ACTIVITY
For the entries that follow, restate word for word the line containing "Task: Expand the", the line containing "Pick the Fresh accord bar", and every line that lies between them.

DATA FOR PROCESSING
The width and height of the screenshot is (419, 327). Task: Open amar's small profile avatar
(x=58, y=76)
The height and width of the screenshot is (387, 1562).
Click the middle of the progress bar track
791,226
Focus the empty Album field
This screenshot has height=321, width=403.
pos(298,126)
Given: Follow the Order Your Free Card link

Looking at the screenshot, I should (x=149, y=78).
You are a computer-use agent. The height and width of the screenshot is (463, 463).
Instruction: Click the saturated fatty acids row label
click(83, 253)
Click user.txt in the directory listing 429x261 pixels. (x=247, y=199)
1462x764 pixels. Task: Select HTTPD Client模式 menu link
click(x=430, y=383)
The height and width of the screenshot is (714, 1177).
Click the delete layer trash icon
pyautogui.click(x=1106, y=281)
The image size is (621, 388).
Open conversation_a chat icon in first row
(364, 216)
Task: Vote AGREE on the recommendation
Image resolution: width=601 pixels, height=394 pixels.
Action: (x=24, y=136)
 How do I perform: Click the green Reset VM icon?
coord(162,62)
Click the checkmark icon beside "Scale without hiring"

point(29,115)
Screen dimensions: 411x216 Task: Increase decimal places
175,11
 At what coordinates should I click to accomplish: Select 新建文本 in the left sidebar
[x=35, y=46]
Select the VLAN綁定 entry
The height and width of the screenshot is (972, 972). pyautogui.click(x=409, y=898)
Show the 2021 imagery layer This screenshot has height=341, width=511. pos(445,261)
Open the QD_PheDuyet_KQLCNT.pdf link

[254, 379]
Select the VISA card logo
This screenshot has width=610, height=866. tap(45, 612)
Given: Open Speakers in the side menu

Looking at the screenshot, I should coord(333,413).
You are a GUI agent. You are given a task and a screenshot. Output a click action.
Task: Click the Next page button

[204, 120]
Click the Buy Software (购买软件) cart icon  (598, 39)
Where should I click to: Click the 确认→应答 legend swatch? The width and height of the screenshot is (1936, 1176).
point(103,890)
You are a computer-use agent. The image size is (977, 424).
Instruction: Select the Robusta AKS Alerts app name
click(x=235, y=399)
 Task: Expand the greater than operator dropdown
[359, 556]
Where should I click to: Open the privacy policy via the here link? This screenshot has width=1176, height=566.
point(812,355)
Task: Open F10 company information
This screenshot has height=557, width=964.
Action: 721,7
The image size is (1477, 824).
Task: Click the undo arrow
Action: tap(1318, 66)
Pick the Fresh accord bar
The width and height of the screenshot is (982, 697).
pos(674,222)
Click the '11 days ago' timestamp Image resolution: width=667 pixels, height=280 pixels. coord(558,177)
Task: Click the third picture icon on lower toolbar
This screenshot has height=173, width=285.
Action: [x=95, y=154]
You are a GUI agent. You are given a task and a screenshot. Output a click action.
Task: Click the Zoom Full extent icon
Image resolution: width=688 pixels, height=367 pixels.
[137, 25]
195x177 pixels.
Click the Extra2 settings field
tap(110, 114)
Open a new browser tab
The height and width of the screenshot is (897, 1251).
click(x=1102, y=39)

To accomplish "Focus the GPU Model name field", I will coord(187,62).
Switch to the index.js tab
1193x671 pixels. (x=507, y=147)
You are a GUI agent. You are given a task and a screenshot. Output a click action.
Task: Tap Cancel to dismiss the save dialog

RESPONSE
 Task: Expand the greater than operator dropdown
[359, 556]
Where should I click to: Open the privacy policy via the here link? This screenshot has width=1176, height=566.
point(812,355)
Task: Open F10 company information
This screenshot has height=557, width=964.
Action: 721,7
The image size is (1477, 824).
Task: Click the undo arrow
Action: tap(1318, 66)
Pick the Fresh accord bar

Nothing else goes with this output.